> **Set task**: Pick out each line in the entries below that contains the string "width", matching upper and lower case exactly.

> **Supplied information**:
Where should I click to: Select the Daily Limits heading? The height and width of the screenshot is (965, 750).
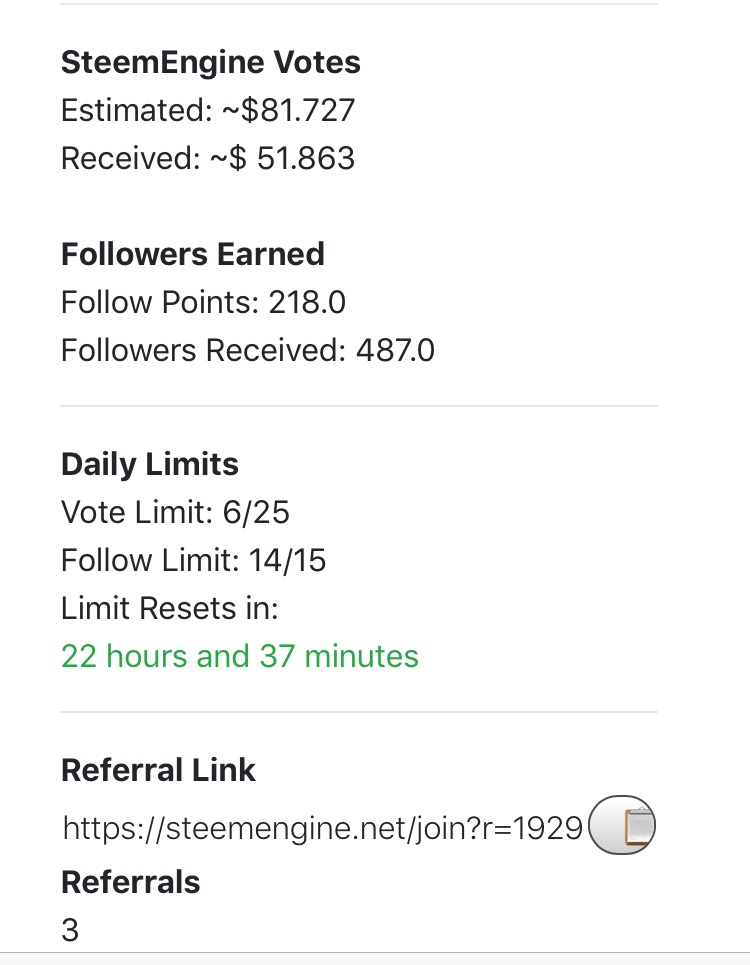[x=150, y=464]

...

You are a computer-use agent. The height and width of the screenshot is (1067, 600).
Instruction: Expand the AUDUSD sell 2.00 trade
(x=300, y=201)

> **Written answer**:
Where should I click to: Select the Daily Limits heading? The height and width of the screenshot is (965, 750).
You are a computer-use agent. The height and width of the screenshot is (1067, 600).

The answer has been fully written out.